Description
Assuming that a SIMPLE_CSV format download is a subset of the DWCA download - as per the GBIF download FAQ entry:
CSV: Tab delimited CSV. Only contains the data after GBIF interpretation. No multimedia included. More information about CSV
Darwin Core Archive: The Darwin Core Archive (DwC-A) contains both the original data as publisher provided it and the GBIF interpretation. Links (but not files) to multimedia included. More information about DwC-A
... then it would be good to have a utility that could create a SIMPLE_CSV format file from the larger DWCA.
Rationale: - a user develops a script that needs only minimal data and therefore is designed to operate on SIMPLE_CSV format input. Another user of the script has a pre-existing DWCA format download and wants to use this as input to the script (without having to create another download) - so they need a way to slim down the DWCA to the SIMPLE_CSV set of fields.
Is there a GBIF metadata service that returns the fieldnames used in each of these download formats which could help? If so, pygbif could provide access to this and a column rename mapping (if required).
Activity
jmbarrios commentedon Nov 15, 2023
I believe such thing is outside of the scope of this package. Also there is a Python package to manipulate a DWC Archive python-dwca-reader.
These package are developed to work with the GBIF DWCA downloads.
nickynicolson commentedon Nov 15, 2023
The default download format for occurrences appears to be SIMPLE_CSV:
pygbif/pygbif/occurrences/download.py
Line 69 in 9590fcf
jmbarrios commentedon Nov 15, 2023
Indeed, the current default parameter is
SIMPLE_CSV
, and the supported formats are listed here.A major challenge when working with a DWCA is that this format is not always consistent. Many times, there isn't a common way to map extra tables to one table. For instance, in the case of a multimedia table, you can expect the
id
field to be present in amultimedia.txt
file. However, it could have a one-to-many relation with an occurrence. In such cases, what would be a common mapping strategy from the multimedia table to a plain table?I believe that the
SIMPLE_CSV
format is just focused on share occurrence data without additional information.nickynicolson commentedon Nov 15, 2023
My request is about occurrences only and relates only to DWCA downloads originating from GBIF (pygbif is about facilitating access to the GBIF API from Python).

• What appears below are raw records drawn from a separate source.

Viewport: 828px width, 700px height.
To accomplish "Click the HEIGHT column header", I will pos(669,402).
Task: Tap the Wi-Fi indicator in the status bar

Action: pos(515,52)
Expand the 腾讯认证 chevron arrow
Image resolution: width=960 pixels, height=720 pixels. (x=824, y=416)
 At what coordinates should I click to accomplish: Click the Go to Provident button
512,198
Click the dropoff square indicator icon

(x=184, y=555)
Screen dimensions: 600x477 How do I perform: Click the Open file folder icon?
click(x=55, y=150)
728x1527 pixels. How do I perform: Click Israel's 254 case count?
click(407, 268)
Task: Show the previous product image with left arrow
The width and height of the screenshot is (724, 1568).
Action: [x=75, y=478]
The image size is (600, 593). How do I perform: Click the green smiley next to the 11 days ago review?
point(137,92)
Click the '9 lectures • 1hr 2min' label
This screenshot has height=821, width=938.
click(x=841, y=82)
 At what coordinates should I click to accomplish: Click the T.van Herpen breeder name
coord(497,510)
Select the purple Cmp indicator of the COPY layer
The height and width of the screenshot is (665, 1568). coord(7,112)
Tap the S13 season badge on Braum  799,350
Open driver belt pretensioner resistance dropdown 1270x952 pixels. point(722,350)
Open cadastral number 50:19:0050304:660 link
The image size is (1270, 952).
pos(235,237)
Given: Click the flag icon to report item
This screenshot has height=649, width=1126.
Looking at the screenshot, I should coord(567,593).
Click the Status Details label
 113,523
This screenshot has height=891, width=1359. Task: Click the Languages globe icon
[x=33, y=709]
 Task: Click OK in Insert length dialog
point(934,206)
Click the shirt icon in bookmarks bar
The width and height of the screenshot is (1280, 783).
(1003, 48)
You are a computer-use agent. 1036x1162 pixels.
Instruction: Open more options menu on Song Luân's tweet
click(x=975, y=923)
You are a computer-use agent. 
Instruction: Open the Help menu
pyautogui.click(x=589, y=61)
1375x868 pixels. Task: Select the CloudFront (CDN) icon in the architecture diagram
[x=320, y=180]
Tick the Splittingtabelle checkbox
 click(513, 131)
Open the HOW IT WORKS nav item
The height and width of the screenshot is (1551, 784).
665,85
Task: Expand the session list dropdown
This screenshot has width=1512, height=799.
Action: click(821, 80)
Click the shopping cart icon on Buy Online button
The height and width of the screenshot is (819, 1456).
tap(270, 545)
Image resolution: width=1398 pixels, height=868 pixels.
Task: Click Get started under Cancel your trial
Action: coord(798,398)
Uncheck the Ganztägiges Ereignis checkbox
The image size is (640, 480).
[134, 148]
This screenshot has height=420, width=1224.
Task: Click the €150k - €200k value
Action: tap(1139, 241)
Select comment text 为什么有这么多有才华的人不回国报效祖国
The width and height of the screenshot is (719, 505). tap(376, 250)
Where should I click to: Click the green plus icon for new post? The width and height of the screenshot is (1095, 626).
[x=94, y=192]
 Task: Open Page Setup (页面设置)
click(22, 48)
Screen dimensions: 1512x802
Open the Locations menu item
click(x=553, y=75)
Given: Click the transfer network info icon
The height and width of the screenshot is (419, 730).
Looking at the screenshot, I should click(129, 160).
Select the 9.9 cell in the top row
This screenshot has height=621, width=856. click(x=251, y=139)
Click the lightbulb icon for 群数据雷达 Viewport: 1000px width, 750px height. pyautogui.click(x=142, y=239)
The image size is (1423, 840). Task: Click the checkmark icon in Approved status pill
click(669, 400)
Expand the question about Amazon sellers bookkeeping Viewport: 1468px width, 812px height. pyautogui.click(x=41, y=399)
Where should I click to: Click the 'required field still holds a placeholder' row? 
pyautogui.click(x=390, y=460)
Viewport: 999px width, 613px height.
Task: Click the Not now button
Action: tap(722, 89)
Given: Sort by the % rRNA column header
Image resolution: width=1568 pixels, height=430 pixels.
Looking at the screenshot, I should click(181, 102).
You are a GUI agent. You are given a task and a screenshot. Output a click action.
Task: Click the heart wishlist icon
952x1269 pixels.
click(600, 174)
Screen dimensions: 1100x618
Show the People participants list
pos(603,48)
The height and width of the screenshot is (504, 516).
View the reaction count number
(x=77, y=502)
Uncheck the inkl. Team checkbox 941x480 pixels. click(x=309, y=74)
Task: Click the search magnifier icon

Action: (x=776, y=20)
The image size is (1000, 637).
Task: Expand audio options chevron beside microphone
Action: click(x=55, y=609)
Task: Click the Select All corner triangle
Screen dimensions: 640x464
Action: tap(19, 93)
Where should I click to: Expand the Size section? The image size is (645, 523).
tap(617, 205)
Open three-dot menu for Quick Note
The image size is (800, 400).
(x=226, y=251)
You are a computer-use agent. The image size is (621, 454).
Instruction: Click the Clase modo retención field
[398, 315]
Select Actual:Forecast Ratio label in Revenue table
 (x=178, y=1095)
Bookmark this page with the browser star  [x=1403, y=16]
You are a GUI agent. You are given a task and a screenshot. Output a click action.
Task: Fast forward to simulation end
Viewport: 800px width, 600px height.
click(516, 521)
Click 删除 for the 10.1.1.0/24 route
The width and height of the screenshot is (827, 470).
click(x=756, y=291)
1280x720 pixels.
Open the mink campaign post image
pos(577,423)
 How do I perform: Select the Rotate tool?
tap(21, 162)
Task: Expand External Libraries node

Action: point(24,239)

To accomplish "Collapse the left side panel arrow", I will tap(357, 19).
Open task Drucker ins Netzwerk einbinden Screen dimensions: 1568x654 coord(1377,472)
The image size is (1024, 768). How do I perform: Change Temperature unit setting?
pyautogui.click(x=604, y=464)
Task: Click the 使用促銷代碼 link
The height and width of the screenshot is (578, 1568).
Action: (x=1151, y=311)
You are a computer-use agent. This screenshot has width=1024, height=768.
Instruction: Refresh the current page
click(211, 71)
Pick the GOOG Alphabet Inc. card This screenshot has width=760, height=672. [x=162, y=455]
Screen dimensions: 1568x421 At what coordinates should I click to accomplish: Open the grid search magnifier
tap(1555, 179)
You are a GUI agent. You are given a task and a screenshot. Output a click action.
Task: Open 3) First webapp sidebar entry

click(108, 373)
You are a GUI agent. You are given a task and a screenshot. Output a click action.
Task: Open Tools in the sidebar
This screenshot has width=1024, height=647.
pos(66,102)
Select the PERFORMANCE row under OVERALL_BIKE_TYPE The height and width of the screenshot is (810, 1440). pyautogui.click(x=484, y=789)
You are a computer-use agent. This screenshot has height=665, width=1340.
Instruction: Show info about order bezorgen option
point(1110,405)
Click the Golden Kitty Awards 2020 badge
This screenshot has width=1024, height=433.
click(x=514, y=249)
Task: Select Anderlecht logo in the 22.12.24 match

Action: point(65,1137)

As GBIF is able to represent occurrence data in both DWCA and SIMPLE_CSV formats I'd like to be able to convert from DWCA to SIMPLE_CSV.
Out of interest, are you speaking for GBIF @jmbarrios ?
jmbarrios commentedon Nov 15, 2023
No, I'm not. Also I am not associated with GBIF.
MattBlissett commentedon Nov 15, 2023
Hi Nicky,
There's an experimental (not necessarily stable, not documented) API for the columns returned in GBIF downloads:
The
SIMPLE_CSV
format should be a Simple Darwin Core-compatible file, see §6.1 where these files can be shared without a meta.xml description. It's also a subset of the occurrence file in aDWCA
format download, and the column names should be identical — if a CSV reader is referencing columns by name it should work fine with either file.@CecSve is maintaining pygbif, but is on leave until the end of January.
nickynicolson commentedon Nov 16, 2023
Thanks @MattBlissett - if / when this becomes stable it might be good to consider making it available from the pygbif library.
I did find two fields in SIMPLE_CSV that are not in DWCA:
publishingOrgKey
andverbatimScientificNameAuthorship
MattBlissett commentedon Nov 17, 2023
My mistake,
verbatimScientificNameAuthorship
should bescientificNameAuthorship
from verbatim.txt.publishingOrgKey
would need to be retrieved using the API.